Nessuno vuol mitizzare nessuno. Nemmeno Fidel Castro che, negli ultimi tempi, é apparso inchiodato su talune rigidità ideologiche, concettuali obiettivamente anacronistiche, perfino controproducenti, rispetto all'idea di socialismo che abbiamo maturato dopo il crollo dell'Urss.

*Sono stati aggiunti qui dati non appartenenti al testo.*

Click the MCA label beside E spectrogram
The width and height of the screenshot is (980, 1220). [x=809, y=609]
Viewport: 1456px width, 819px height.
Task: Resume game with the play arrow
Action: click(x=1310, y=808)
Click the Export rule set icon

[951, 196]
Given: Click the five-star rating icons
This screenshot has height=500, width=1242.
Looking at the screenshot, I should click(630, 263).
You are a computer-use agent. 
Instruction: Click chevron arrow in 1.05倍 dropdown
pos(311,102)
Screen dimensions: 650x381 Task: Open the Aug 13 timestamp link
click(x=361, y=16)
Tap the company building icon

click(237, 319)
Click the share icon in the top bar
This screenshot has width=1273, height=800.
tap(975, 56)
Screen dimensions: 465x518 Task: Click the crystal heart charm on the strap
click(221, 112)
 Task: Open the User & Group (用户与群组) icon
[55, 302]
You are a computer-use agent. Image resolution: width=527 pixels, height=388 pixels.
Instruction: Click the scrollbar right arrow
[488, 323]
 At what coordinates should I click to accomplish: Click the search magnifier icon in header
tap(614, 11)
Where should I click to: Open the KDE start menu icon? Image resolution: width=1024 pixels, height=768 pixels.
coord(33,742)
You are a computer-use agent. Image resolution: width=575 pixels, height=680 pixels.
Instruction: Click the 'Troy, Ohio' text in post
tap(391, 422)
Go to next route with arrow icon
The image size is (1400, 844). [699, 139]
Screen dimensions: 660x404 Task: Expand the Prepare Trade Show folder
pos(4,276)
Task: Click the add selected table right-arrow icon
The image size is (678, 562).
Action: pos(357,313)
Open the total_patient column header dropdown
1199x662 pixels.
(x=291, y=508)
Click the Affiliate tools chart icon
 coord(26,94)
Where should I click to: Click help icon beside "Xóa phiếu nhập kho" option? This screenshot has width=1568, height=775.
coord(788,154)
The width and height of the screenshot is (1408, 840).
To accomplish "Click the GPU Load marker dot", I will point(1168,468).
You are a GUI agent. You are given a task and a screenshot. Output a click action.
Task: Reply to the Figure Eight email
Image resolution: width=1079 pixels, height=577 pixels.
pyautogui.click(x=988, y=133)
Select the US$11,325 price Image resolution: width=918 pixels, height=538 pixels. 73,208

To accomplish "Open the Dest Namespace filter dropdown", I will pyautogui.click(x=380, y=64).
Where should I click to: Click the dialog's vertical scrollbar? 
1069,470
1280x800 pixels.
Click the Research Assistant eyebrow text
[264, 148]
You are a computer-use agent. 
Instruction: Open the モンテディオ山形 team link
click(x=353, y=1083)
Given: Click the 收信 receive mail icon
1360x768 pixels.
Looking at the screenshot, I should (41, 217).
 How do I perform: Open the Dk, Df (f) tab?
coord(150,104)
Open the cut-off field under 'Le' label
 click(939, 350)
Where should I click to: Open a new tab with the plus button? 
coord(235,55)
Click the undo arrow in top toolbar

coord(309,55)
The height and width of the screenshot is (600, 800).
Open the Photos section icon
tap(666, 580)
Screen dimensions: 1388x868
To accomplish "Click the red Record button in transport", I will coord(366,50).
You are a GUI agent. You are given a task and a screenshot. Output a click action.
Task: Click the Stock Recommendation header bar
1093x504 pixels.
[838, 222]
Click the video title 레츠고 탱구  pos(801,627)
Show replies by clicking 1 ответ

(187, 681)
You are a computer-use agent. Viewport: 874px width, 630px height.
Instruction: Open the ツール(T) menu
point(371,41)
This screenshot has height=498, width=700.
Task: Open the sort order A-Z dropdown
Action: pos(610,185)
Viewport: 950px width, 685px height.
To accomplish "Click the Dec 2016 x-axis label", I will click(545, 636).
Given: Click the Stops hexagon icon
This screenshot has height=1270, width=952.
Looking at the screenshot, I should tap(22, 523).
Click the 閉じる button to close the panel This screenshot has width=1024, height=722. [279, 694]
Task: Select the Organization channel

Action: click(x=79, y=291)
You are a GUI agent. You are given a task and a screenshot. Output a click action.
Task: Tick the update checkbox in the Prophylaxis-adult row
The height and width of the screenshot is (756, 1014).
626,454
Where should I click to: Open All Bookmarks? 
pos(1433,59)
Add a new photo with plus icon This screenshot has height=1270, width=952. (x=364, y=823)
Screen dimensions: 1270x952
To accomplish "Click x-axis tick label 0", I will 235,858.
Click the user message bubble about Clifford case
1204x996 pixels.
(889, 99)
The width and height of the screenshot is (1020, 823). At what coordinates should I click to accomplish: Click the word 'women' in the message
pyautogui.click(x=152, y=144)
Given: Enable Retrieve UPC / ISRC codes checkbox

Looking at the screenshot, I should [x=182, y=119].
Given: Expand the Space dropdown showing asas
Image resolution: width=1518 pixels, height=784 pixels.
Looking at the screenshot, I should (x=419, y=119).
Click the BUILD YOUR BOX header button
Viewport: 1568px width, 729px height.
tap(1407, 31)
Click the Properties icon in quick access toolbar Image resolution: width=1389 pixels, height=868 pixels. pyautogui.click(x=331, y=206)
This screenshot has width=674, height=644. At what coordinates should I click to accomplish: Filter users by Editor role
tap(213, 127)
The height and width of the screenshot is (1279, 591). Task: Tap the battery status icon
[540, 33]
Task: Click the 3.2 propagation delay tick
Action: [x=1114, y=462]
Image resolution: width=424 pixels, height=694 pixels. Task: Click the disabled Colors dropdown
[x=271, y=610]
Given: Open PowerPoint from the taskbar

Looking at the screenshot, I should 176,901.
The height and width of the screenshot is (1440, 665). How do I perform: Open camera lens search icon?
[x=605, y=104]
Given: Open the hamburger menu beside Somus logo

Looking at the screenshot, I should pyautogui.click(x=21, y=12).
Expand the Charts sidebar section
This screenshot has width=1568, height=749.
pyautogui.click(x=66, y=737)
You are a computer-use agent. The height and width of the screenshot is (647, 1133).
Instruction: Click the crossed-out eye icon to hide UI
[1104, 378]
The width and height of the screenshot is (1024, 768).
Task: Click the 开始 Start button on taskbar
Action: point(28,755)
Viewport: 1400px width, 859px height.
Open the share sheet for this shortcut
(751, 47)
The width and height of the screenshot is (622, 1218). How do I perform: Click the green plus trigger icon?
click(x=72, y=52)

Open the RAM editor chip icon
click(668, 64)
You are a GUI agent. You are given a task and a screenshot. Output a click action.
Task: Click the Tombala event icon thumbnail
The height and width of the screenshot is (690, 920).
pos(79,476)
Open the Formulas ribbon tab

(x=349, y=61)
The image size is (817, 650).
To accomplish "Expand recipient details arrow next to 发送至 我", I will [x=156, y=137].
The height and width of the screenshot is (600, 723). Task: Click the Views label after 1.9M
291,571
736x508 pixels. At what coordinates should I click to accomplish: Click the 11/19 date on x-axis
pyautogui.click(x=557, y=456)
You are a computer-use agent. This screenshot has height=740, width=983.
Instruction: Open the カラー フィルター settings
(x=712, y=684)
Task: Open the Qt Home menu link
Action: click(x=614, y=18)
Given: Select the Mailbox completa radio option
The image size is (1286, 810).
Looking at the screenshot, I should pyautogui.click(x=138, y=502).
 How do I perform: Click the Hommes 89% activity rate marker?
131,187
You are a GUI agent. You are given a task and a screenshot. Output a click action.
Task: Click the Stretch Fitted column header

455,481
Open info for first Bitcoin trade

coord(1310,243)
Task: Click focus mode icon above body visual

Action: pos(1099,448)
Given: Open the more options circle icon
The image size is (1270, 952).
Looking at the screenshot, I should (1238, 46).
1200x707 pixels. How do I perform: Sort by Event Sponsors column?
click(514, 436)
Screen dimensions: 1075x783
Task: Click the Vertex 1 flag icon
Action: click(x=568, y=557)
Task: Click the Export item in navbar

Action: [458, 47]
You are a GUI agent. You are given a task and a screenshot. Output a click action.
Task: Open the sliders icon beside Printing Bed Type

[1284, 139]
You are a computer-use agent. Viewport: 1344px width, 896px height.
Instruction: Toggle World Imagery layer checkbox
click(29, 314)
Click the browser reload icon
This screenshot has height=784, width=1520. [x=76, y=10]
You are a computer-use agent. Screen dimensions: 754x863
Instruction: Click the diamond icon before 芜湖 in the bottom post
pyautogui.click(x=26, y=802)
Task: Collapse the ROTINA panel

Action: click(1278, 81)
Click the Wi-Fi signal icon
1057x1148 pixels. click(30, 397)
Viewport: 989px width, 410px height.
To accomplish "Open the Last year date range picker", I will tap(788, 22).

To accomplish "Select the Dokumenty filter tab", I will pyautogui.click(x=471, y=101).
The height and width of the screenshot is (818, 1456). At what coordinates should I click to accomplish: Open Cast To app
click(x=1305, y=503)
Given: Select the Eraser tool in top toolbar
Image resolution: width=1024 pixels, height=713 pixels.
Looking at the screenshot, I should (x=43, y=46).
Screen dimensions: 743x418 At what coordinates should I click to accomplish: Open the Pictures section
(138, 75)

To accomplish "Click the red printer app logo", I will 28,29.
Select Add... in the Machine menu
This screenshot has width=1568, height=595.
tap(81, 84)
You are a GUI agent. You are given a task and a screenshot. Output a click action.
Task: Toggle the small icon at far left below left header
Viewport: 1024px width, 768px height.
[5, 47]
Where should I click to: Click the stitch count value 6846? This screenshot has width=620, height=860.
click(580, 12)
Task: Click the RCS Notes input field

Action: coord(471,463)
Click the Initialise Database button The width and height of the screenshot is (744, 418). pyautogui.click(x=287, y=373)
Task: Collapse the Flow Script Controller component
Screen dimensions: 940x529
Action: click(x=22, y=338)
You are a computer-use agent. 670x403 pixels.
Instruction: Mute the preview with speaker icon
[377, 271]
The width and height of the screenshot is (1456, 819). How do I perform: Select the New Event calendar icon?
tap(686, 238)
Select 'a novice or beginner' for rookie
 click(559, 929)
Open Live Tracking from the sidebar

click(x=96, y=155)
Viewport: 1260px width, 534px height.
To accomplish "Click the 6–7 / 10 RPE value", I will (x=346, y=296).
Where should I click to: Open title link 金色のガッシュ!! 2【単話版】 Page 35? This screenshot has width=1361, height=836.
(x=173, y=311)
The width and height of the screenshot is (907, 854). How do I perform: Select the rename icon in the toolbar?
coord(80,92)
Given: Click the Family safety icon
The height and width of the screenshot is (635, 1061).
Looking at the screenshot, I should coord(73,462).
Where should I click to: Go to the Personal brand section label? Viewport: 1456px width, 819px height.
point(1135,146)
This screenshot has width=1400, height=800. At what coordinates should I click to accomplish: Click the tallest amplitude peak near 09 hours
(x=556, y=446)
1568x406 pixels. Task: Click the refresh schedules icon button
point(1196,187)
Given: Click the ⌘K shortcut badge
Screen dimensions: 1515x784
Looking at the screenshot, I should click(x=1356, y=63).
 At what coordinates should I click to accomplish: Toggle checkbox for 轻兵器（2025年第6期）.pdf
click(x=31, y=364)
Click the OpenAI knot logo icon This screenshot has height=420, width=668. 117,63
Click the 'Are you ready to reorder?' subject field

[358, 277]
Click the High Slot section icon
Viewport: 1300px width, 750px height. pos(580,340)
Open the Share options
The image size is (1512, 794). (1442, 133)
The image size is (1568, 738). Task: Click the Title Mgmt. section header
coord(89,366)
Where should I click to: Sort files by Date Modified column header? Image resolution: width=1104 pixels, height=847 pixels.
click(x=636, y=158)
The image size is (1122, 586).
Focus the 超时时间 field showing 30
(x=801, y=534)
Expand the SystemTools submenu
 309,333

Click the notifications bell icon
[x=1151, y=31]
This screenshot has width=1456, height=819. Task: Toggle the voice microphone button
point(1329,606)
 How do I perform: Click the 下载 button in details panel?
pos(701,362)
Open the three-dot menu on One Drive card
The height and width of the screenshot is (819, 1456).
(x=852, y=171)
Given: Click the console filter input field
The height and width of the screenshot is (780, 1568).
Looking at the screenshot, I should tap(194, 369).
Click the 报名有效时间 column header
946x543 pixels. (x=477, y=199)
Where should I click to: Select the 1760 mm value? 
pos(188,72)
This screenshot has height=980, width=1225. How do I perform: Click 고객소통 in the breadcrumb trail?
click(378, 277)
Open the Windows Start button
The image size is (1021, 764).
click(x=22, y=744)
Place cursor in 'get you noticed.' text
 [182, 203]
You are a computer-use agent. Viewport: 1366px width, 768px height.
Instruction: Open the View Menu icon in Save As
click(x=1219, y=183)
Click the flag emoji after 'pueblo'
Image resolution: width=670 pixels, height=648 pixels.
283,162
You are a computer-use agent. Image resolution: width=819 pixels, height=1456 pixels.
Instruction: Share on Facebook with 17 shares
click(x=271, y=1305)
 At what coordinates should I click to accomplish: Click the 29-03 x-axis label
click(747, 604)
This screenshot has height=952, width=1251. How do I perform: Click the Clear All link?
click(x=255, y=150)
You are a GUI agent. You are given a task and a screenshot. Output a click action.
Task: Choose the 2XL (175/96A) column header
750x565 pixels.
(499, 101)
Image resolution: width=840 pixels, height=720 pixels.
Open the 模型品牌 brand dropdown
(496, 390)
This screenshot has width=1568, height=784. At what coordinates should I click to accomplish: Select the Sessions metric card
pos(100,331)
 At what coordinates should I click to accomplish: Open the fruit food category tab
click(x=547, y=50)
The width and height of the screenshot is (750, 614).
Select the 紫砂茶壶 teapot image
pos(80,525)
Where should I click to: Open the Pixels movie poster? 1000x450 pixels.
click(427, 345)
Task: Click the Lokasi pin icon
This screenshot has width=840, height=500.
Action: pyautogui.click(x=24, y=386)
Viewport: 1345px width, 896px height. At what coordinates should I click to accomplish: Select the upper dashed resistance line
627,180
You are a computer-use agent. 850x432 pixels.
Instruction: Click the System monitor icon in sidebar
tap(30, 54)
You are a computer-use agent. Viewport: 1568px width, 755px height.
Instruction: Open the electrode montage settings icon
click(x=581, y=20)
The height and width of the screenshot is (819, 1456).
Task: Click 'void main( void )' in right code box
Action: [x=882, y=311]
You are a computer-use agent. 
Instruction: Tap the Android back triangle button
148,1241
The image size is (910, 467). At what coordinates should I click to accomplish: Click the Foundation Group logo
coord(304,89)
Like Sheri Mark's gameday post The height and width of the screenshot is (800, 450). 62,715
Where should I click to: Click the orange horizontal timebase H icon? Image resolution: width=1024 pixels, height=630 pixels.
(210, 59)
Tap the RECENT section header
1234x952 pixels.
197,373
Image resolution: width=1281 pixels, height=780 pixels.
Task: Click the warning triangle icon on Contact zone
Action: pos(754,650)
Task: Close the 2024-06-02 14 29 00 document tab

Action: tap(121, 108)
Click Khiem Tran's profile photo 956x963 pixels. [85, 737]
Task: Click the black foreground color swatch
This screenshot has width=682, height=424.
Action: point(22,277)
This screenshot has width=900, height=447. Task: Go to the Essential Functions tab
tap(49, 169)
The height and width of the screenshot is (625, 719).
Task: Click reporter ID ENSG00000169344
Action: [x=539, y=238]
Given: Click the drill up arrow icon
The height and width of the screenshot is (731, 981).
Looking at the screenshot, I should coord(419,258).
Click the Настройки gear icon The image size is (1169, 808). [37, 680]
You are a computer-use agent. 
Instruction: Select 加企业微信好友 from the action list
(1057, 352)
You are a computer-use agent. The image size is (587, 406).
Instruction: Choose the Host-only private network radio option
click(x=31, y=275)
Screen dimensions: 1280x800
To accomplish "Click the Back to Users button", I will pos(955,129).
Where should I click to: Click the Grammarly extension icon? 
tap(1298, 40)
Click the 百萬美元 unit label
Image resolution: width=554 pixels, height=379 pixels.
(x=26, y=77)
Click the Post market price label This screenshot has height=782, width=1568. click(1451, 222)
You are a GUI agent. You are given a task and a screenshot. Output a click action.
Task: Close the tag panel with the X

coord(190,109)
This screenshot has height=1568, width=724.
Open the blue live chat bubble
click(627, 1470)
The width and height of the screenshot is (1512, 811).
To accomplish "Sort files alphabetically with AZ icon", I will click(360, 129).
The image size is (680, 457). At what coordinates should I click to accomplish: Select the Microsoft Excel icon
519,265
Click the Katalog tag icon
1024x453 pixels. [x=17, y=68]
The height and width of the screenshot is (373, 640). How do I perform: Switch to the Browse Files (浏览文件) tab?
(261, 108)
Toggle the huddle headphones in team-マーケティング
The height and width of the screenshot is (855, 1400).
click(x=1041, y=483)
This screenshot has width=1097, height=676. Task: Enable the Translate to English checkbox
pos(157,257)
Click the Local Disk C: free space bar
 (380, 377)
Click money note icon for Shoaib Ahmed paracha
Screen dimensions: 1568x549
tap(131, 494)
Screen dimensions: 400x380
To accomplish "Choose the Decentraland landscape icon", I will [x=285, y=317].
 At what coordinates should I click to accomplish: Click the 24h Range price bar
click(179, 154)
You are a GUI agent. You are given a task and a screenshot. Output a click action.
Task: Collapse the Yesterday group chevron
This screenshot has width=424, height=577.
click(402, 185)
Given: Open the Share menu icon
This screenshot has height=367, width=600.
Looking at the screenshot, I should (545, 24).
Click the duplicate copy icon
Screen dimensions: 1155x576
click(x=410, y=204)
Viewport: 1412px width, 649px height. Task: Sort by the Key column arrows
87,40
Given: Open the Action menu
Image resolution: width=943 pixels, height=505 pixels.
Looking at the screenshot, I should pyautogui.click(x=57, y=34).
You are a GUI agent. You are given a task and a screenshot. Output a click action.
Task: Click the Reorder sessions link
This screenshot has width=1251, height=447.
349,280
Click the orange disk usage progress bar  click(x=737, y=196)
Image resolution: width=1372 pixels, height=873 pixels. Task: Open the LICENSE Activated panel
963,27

C'è un tempo per tutto. Anche per la grandi idee che hanno mosso la storia dei popoli e delle nazioni. Oggi viviamo un nuovo tempo, una nuova epoca direi, in cui lottare per realizzare un socialismo fondato sul consenso e sulla reale partecipazione democratica dei lavoratori e dei cittadini, capace di coniugare libertà e progresso sociale. Consapevoli che fu tale incapacità la causa principale che portò al collasso le precedenti esperienze socialiste.
Pur con questi limiti, l'opera, il pensiero di Fidel restano un patrimonio importante nella storia delle lotte di liberazione dei popoli dell'America Latina e in generale del terzo mondo.
Fidel é stato uno dei più grandi rivoluzionari del XX secolo, un nostro Compagno. (a.s.)